_Records to use_
____
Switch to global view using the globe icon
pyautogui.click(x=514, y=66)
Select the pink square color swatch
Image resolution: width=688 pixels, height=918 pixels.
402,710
____
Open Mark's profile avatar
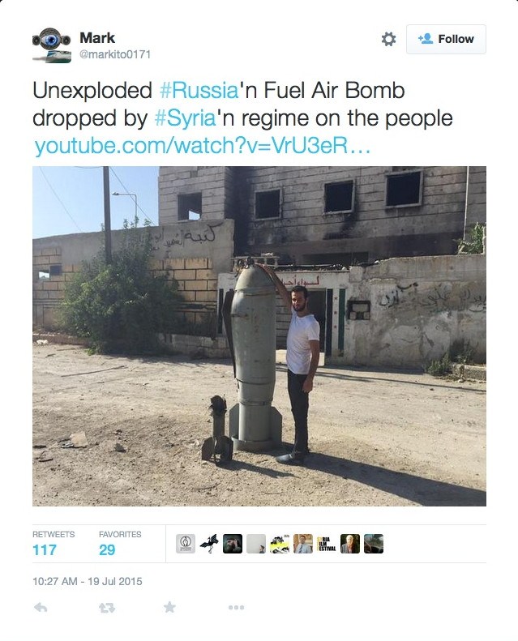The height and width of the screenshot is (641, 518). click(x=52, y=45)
____
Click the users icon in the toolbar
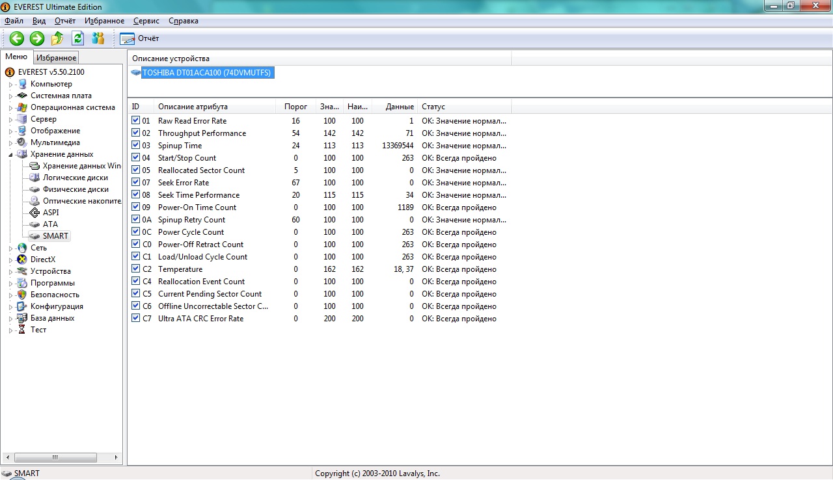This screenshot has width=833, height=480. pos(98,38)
____
_Given exercise_
Count the lines in the items above that contain the string "icon", treating uppercase and lowercase letters as different. Reply with the number alone.

_Task solution_
2